### [Short problem 1]
Print everything in the Spider-Man musical article from "In the winter" down to "Julie Taymor. Broadway.", word for word.

### [Selected passage]
□ □ □ □
Update: On the evening of March 9th (after this story went to press), Michael Cohl and fellow producer Jeremiah J. Harris announced that Spider-Man ‘s opening would be delayed until early summer. The statement followed several days of meetings with Spider-Man ‘s stakeholders. While Cohl and Harris insisted that director Julie Taymor would remain part of the creative team, Philip William McKinley, a director of Broadway musicals and circuses with experience mounting productions in Las Vegas, has effectively replaced her. Playwright and former Spider-Man comic book writer Roberto Aguirre-Sacasa will rewrite parts of the show’s script, and Bono and The Edge plan to write two new songs.
In the winter of 2009, Sheldon Inwentash arrived at Caplansky’s Delicatessen in Toronto for a late Saturday lunch with friends. Walking through the deli’s usual weekend bustle, the CEO of resource venture firm Pinetree Capital spotted Bill Ballard, a fellow mining investor. Sitting at a corner table with Ballard was a bushybearded and bespectacled man dressed in a T-shirt and jeans. Those dining at nearby tables would have been surprised to learn that this greying hippie had helped to invent the modern global music industry.
Michael Cohl was visiting his hometown to pitch some business. As Inwentash tucked into a grilled salami on rye, Cohl talked about technology and music, his voice swelling with the zeal of a showman. But mostly he talked about talent, relishing the names as they rolled off his tongue: Bono. The Edge. Julie Taymor. Broadway.
Inwentash’s business is mines; he had never put a dime into theatre. And the project was clearly a salvage job. But Inwentash knew who was sitting across from him — the guy who’d shown the Rolling Stones how to make money by the hundreds of millions, who had invented the $200 concert ticket and first pinned a $400 price tag to a leather jacket adorned with a band logo. The guy who’s had the concert industry following his lead for 20 years. ‘I’m in,’ said Inwentash, and by the time he parted with Ballard and Cohl, he was on his way to a seven-figure investment in the biggest thing ever to sweep up the Great White Way: a high-tech spectacle called Spider-Man: Turn Off the Dark.
Two years later, Spider-Man is in the headlines for all the wrong reasons. ”Spider-Man’ isn’t just the talk of Broadway, it’s the punch line,’ declared The New York Times in February. ‘Pigs will fly before Spider-Man recoups $65 million costs,’ Bloomberg News announced early this month. In previews since the end of November, the most expensive musical in history has seen its opening delayed, and delayed again. Actors have been injured performing ambitious stunts, and mid-show accidents and technical hiccups have interrupted many performances.
Nobody involved has escaped media scorn. Critics blame composers Bono and the Edge of Irish rock band U2 for neglecting the show and writing sub-par songs. Taymor, the woman whose staging of The Lion King earned US$4 billion in box office, is accused of directorial hubris. But some of the sharpest barbs have been reserved for the show’s lead producer, Cohl. One of the most accomplished entertainment moguls Canada has ever minted, who saved the production when it was broke, he is now battling to get the show opening-ready before it collapses under the weight of its cost, or literally kills someone. Anonymous Broadway insiders claim he’s indulged the unrealistic whims of the musical’s creative talent instead of reining them in as a producer should. The cast and crew don’t trust him, they say. He’s a newcomer who doesn’t understand how Broadway works, and doesn’t care to learn.
□ □ □ □
### [Stored data]
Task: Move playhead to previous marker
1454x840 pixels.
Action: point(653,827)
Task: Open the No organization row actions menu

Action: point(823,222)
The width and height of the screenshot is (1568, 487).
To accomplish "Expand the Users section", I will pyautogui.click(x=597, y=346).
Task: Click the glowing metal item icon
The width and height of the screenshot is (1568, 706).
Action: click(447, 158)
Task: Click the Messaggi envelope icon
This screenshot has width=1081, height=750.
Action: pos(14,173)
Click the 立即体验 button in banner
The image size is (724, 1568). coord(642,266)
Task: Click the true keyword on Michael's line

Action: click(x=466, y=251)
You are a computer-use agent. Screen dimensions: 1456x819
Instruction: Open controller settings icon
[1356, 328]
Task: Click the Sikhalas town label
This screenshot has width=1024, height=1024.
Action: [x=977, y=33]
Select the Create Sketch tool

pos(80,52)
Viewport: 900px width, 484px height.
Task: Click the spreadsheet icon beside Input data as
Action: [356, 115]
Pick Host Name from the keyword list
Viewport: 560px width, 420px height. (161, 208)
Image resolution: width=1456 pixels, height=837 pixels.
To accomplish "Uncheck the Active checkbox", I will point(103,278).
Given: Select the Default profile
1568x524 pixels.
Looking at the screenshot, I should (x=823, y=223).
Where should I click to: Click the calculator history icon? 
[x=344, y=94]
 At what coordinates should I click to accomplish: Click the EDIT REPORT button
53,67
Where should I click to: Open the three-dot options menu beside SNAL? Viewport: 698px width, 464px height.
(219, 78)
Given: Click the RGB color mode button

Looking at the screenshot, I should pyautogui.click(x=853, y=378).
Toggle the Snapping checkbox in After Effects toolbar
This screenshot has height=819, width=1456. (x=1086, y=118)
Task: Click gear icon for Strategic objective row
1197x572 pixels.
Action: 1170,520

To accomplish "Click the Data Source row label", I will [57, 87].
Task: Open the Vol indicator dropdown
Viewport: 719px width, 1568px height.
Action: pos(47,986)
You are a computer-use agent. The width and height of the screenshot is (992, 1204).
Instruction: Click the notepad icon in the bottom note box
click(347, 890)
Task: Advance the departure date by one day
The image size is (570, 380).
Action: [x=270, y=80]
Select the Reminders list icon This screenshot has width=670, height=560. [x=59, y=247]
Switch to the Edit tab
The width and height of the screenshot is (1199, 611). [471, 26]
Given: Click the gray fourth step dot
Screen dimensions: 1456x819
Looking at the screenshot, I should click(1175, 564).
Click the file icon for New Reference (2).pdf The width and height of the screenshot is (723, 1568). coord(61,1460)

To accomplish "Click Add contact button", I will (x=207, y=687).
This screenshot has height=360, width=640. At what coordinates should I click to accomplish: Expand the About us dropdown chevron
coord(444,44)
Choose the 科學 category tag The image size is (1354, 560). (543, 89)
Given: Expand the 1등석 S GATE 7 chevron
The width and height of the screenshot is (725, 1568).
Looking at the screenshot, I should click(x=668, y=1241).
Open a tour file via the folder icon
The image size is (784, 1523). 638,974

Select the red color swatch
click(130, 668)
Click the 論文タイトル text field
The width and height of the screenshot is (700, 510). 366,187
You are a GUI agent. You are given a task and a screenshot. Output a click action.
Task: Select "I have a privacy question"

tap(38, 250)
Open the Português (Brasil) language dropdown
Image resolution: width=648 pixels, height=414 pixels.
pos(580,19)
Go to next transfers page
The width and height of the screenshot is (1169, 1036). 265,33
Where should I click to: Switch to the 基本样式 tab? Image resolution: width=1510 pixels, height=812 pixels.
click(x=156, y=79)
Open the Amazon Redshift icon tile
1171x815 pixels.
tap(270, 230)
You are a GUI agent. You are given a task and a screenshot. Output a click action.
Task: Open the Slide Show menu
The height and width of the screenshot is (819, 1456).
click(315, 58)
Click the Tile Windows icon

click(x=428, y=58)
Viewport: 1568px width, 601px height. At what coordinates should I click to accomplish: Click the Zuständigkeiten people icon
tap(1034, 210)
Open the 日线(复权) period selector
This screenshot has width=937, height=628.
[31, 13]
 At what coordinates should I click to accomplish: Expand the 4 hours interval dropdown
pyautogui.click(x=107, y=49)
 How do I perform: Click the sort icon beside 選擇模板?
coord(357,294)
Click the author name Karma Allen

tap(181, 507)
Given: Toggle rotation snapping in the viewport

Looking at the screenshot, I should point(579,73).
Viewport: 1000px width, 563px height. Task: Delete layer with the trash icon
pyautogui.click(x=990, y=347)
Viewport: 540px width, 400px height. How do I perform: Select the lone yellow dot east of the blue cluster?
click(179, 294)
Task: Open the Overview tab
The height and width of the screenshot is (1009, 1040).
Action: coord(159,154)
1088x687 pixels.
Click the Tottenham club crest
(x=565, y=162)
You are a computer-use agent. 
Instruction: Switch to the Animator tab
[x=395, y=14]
□ □ □ □
### [Short problem 2]
Scale the coordinates in the answers of the rows by 0.85, rounding to whole numbers with halves going up, for everything from the line containing "will [57, 87]." down to the line containing "Select the Reminders", both lines included. Give only those lines, in full and with their requests.

### [Exercise result 1]
In the winter of 2009, Sheldon Inwentash arrived at Caplansky’s Delicatessen in Toronto for a late Saturday lunch with friends. Walking through the deli’s usual weekend bustle, the CEO of resource venture firm Pinetree Capital spotted Bill Ballard, a fellow mining investor. Sitting at a corner table with Ballard was a bushybearded and bespectacled man dressed in a T-shirt and jeans. Those dining at nearby tables would have been surprised to learn that this greying hippie had helped to invent the modern global music industry.
Michael Cohl was visiting his hometown to pitch some business. As Inwentash tucked into a grilled salami on rye, Cohl talked about technology and music, his voice swelling with the zeal of a showman. But mostly he talked about talent, relishing the names as they rolled off his tongue: Bono. The Edge. Julie Taymor. Broadway.

### [Exercise result 2]
To accomplish "Click the Data Source row label", I will [48, 74].
Task: Open the Vol indicator dropdown
Viewport: 719px width, 1568px height.
Action: pos(40,838)
You are a computer-use agent. The width and height of the screenshot is (992, 1204).
Instruction: Click the notepad icon in the bottom note box
click(295, 757)
Task: Advance the departure date by one day
The image size is (570, 380).
Action: [x=230, y=68]
Select the Reminders list icon This screenshot has width=670, height=560. [x=50, y=210]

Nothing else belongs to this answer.